Ketika matahari mulai naik acara masih berlangsung. Ibu-ibu sudah banyak yang memekarkan payungnya. Ini tanda jam’ah yang berpengalaman, atau katakanlah jama’ah yang cerdik. Sedangkan aku, boro-boro payung, baju aja hanya yang nempel di badan. Yang lain ada yang menggunakan surban, bendera, atau sajadah untuk melindungi diri dari terik matahari. Namun saat itu pun tiba, nenek-nenek disampingku buru-buru bergegas karena mengira doa sudah selesai, padahal masih ada serangkaian doa yang dilantukan oleh para kyai secara bergantian, tapi aku jadi beruntung karena dapat koran bekas alas yang ditinggalnya. Aku tidak menyia-nyiakannya, aku pungut untuk kujadikan penutup kepala. Orang menyangka kalau aku menggunakannya hanya untuk melindungi wajah dari terik matahari, padahal agar tidak terlihat bahwa aku juga masih ngantuk berat.

#####

• Tugas latihan ini:
1. Jawab pertanyaan berikut berdasarkan teks halaman:
(a) Apa yang dibuka oleh banyak ibu-ibu ketika matahari mulai naik?
(b) Kenapa nenek-nenek di samping "aku" buru-buru pergi?
(c) Benda apa yang dipungut "aku" lalu dijadikan penutup kepala?
2. Sebutkan semua benda yang, menurut teks halaman, dipakai oleh "yang lain" untuk melindungi diri dari terik matahari.
Daftar berikut sama sekali tidak dipakai dalam latihan ini.

• Cuplikan data:
#####

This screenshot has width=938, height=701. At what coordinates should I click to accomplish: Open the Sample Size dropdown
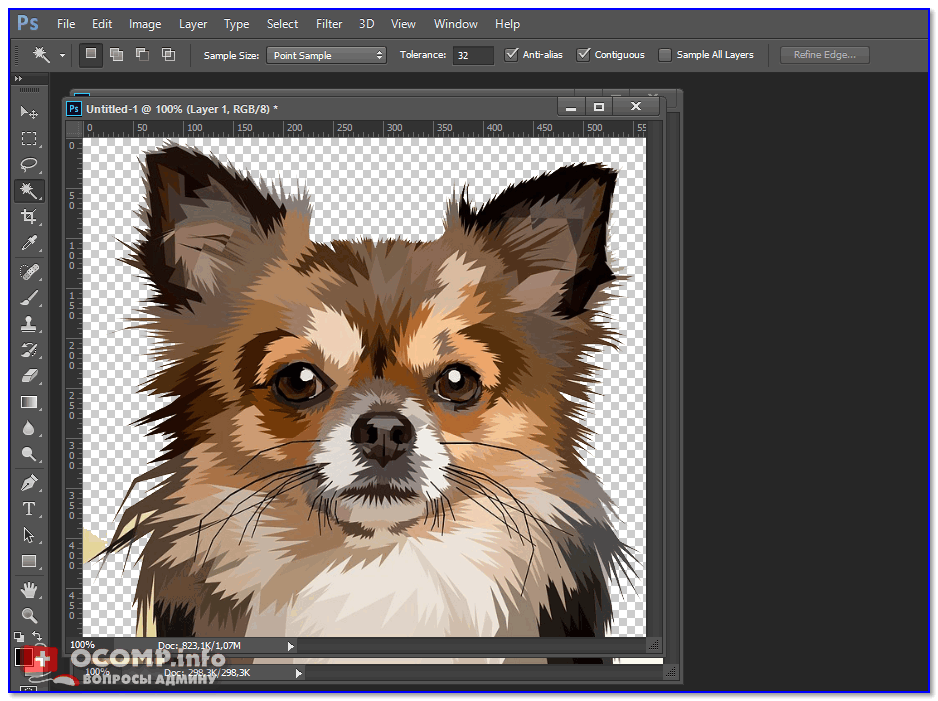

#####

• Kumpulan jawaban:
1.
(a) Payung.
(b) Karena nenek itu mengira doa sudah selesai.
(c) Koran bekas alas yang ditinggalkan nenek-nenek itu.

2. Surban, bendera, dan sajadah.